Was regelt §72 GEG?
§72 GEG verbietet den Betrieb von Heizkesseln, die mit flüssigen oder gasförmigen Brennstoffen betrieben werden und älter als 30 Jahre sind, wenn es sich nicht um Niedertemperatur- oder Brennwertkessel handelt. Diese Altkessel sind auszutauschen.
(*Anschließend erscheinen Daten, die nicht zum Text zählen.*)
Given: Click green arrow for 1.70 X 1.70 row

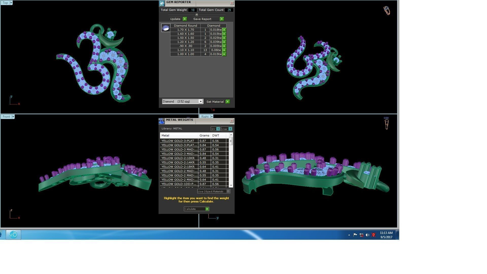Looking at the screenshot, I should [x=224, y=30].
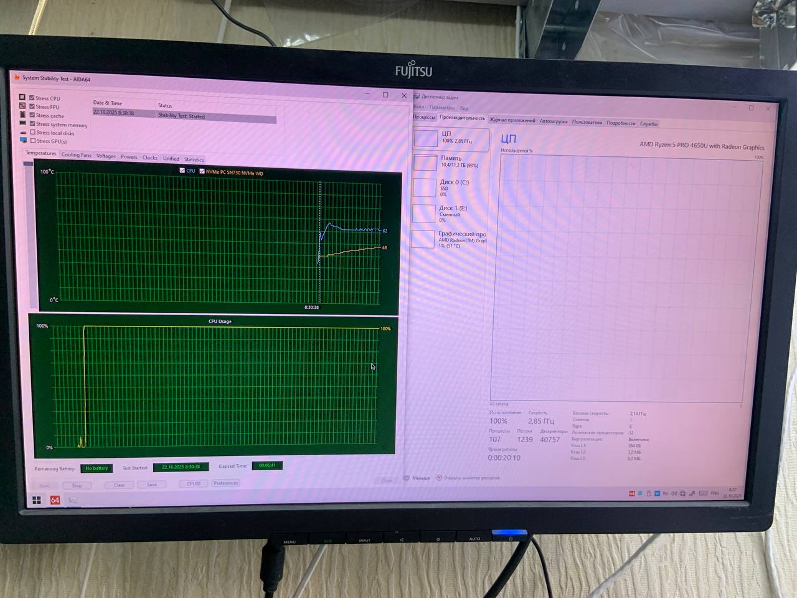Screen dimensions: 797x598
Task: Toggle the CPU temperature graph checkbox
Action: coord(182,171)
Welche Kessel sind betroffen?
Betroffen sind sogenannte „Konstanttemperaturkessel" (auch: Standardkessel), die vor dem 1. Januar 1994 eingebaut wurden und noch in Betrieb sind. Diese Anlagen sind technisch veraltet und verschwenden Energie durch dauerhaft hohe Vorlauftemperaturen.
Nicht betroffen sind: Niedertemperaturkessel, Brennwertgeräte sowie Heizkessel in Ein-/Zweifamilienhäusern, die vom Eigentümer selbst bewohnt werden und bei denen der Eigentümer am 1. Februar 2002 bereits Eigentümer war.
Fristen und Eigentümerwechsel
Die Austauschpflicht gilt sofort beim Kauf einer Immobilie mit einem solchen Altkessel. Der neue Eigentümer hat nach §72 Abs. 3 GEG zwei Jahre Zeit, den Kessel auszutauschen. Hausverwaltungen und Makler haben eine Informationspflicht gegenüber Käufern.
Haftung für Hausverwaltungen
WEG-Verwalter und Mietverwaltungen, die einen §72-pflichtigen Kessel nicht melden oder dokumentieren, riskieren zivilrechtliche Haftung gegenüber Eigentümern und strafrechtliche Bußgelder nach §108 GEG.